TESTO MOSTRATO:
L’art. 5e dà indicazioni per una ricerca sul genoma di una persona che non sia in grado di esprimere il proprio consenso. Quanto al caso in cui questa ricerca sia effettuata senza beneficio diretto per la salute del soggetto, ma nell’interesse di terzi, si prevede che detta ricerca non possa essere effettuata che “a titolo eccezionale, con il più grande ritegno”. Considerando che si tratta di una ricerca, perciò un intervento molto limitato sul paziente, ciò può essere consentito, a condizione che “ciò non sia altrimenti possibile” e, se il soggetto non è capace di dare il consenso, siano previste ulteriori condizioni: rischio minimo, consenso degli aventi diritto, sicuro vantaggio per la salute di soggetti della stessa categoria, mancanza di altre risorse e possibilità di ricerca.
Conoscenza dei risultati di un esame genetico
L’art. 5c afferma il rispetto del diritto di ciascuno a decidere di conoscere o no i risultati di un esame genetico. E’ da tener presente che il diritto del singolo interessato a questo riguardo non può essere assoluto: occorre tener conto dei casi in cui questa conoscenza comporta conseguenze per la salute di altre persone (ad es., familiari).
Inoltre, sarebbe opportuno affermare l’esigenza che l’informazione sui risultati di test sia accompagnata da una “consulenza genetica” professionale.
Obiezione di coscienza per ricercatori e operatori sanitari
L’art. 10 – “Nessuna ricerca concernente il genoma umano, né le sue applicazioni […] dovrebbe prevalere sul rispetto dei diritti dell’uomo, delle libertà fondamentali e della dignità degli individui o, se del caso, dei gruppi di individui” – è molto opportuno. Sarebbe auspicabile aggiungere il rispetto dell’eventuale obiezione di coscienza dei ricercatori e dei sanitari, così che alle persone che operano in questi settori sia riconosciuto il diritto di rifiutare, per motivi di coscienza, di effettuare interventi sul genoma umano.
Rifiuto della clonazione umana
L’art. 11 afferma che la clonazione finalizzata alla riproduzione di esseri umani è una pratica contraria alla dignità umana, e non dev’essere permessa. Questa formulazione, purtroppo, non esclude la clonazione umana, pure inaccettabile, per altri fini, ad es. di ricerca o terapeutici.
Libertà di ricerca
L’art. 12b riconosce giustamente che “la libertà di ricerca […] procede dalla libertà di pensiero”. E’, questa, una condizione necessaria, ma non sufficiente, in quanto per condurre una ricerca in modo veramente libero, occorre garantire, allo stesso modo, anche la libertà di coscienza e di religione. D’altra parte, la Dichiarazione Universale dei Diritti dell’Uomo (art. 18) e il Patto internazionale relativo ai diritti civili e politici (art. 18) pongono sullo stesso piano la libertà di pensiero, di coscienza e di religione. Sarebbe dunque auspicabile aggiungere, laddove si parli della libertà di pensiero a proposito della libertà della ricerca, anche le parole “libertà di coscienza e di religione”.

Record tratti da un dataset
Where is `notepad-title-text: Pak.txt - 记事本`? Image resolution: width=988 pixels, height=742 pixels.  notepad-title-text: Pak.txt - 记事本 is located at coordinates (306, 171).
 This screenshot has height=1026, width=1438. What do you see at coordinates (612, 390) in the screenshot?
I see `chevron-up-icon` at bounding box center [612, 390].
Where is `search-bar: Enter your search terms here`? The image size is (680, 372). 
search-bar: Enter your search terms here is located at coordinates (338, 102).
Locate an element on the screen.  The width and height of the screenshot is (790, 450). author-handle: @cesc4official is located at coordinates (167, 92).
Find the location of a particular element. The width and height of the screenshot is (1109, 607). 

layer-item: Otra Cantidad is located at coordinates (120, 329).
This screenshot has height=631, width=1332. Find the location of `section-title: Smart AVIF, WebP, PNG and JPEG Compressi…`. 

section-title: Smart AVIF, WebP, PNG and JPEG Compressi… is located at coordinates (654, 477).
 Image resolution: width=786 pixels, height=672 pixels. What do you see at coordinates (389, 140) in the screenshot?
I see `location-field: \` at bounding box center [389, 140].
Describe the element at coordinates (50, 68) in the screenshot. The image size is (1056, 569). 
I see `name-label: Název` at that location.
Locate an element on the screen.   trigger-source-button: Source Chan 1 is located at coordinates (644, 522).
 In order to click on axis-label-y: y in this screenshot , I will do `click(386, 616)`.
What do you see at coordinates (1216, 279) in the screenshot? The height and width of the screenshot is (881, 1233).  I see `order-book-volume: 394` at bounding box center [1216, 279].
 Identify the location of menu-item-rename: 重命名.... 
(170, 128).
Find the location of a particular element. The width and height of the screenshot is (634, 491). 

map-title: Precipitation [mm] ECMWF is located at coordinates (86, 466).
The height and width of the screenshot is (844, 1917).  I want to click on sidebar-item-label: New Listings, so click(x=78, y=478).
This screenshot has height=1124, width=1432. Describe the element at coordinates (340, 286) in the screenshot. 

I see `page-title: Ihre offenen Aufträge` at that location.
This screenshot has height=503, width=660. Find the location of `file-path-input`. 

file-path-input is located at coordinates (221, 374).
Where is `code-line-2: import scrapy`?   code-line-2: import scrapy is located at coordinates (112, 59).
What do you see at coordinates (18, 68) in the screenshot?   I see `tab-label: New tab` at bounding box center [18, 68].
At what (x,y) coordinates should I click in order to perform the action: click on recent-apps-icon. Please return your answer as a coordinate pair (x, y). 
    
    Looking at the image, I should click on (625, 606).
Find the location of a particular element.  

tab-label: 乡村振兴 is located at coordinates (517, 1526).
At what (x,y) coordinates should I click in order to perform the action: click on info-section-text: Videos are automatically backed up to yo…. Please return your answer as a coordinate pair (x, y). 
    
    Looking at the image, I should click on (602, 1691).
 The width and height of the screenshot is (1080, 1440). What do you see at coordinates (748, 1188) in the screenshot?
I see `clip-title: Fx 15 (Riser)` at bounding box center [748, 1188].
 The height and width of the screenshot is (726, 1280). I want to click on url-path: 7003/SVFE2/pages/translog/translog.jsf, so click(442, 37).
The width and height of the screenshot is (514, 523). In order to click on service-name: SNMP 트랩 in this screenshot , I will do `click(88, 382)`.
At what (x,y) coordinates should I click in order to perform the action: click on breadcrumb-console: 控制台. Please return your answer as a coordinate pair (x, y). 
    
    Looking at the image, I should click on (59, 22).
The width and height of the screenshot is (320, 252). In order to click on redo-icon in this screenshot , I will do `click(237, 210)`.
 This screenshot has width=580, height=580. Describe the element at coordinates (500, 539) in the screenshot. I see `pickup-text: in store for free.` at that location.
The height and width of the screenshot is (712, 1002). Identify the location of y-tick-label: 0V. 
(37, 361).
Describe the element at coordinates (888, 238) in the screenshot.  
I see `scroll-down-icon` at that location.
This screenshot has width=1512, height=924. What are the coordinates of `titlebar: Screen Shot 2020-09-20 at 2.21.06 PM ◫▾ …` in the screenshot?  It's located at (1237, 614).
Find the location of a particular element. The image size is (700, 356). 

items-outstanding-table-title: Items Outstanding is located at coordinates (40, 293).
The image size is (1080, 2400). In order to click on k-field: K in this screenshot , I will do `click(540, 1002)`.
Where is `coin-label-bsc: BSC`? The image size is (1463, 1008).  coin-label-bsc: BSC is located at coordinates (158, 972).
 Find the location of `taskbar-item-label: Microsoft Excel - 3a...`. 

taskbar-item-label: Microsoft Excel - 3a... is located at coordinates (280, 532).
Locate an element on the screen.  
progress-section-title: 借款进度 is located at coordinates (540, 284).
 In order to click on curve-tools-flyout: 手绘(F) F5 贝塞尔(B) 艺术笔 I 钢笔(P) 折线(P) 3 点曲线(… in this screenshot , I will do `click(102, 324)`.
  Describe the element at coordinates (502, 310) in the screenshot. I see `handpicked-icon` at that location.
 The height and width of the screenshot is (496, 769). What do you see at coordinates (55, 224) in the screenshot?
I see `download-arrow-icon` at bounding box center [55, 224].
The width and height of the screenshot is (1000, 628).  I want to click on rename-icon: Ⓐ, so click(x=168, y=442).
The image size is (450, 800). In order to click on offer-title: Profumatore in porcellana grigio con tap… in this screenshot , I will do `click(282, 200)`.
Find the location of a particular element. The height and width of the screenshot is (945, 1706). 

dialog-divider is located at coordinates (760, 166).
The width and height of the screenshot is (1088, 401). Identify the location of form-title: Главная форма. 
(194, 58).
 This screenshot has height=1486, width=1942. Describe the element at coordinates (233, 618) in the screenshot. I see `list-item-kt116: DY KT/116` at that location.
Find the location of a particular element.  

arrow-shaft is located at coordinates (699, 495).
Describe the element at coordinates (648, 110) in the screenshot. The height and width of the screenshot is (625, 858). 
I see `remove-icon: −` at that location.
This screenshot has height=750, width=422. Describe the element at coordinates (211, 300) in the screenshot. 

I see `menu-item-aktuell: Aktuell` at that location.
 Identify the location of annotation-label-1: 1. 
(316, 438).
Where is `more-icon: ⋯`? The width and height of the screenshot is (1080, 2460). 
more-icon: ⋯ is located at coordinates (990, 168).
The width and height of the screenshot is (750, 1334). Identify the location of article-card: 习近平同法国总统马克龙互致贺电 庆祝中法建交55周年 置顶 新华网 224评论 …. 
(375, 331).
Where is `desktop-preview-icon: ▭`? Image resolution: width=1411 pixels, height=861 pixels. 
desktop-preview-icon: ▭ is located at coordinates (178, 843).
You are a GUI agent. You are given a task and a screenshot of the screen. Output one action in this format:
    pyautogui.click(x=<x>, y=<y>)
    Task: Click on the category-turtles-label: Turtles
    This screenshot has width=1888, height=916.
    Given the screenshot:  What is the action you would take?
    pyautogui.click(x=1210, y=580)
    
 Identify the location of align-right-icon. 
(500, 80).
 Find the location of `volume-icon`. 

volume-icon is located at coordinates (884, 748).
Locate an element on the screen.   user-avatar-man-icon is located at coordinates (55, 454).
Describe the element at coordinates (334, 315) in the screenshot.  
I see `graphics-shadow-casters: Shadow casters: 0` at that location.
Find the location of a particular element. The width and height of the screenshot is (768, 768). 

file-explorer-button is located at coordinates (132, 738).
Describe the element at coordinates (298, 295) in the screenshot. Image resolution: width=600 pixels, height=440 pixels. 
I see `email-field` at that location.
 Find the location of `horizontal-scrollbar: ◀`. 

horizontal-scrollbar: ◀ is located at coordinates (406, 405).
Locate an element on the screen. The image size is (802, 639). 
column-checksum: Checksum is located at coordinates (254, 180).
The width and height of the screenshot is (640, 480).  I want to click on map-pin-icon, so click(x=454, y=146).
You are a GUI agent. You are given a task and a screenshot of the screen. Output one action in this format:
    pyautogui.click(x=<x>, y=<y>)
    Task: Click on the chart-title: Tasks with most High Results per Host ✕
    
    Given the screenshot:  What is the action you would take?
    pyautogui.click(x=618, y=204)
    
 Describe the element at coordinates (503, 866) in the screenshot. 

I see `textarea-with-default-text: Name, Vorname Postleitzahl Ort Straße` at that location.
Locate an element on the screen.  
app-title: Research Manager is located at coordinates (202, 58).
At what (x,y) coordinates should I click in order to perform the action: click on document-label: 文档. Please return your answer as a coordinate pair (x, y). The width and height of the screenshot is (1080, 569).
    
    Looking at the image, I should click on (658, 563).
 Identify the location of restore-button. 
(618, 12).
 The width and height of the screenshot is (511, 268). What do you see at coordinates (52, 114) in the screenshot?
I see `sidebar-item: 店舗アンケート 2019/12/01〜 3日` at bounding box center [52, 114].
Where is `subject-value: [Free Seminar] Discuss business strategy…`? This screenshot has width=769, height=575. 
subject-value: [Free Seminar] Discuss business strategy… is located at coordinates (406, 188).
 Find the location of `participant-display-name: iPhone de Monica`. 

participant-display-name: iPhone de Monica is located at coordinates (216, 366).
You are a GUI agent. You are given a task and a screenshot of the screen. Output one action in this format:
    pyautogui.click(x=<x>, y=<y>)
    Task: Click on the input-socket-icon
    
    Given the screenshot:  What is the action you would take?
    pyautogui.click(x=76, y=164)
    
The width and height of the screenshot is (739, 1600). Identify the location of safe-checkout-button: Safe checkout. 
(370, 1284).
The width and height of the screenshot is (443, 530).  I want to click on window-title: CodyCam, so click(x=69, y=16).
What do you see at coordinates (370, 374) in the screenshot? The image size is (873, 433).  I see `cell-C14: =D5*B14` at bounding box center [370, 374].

ISTRUZIONI:
**A.** Rispondi a queste domande sul testo sul genoma umano:
(i) Quale articolo afferma il diritto di ciascuno a decidere di conoscere o no i risultati di un esame genetico?
(ii) Quale pratica l'art. 11 definisce contraria alla dignità umana?
(iii) Quali due documenti pongono sullo stesso piano la libertà di pensiero, di coscienza e di religione?
**B.** Per ciascuna affermazione, indica se concorda con il testo sul genoma umano. Rispondi sì o no e cita le parole del testo che lo decidono.
(i) La formulazione dell'art. 11 esclude la clonazione umana anche a fini di ricerca o terapeutici.
(ii) Il testo giudica molto opportuno l'art. 10.
(iii) Il diritto del singolo a conoscere o no i risultati di un esame genetico è assoluto.
Per svolgere i compiti non servono i record.

RISPOSTE AI COMPITI:
**A.**
(i) L'art. 5c.
(ii) La clonazione finalizzata alla riproduzione di esseri umani.
(iii) La Dichiarazione Universale dei Diritti dell'Uomo (art. 18) e il Patto internazionale relativo ai diritti civili e politici (art. 18).

**B.**
(i) No: "Questa formulazione, purtroppo, non esclude la clonazione umana, pure inaccettabile, per altri fini, ad es. di ricerca o terapeutici."
(ii) Sì: "è molto opportuno".
(iii) No: "il diritto del singolo interessato a questo riguardo non può essere assoluto".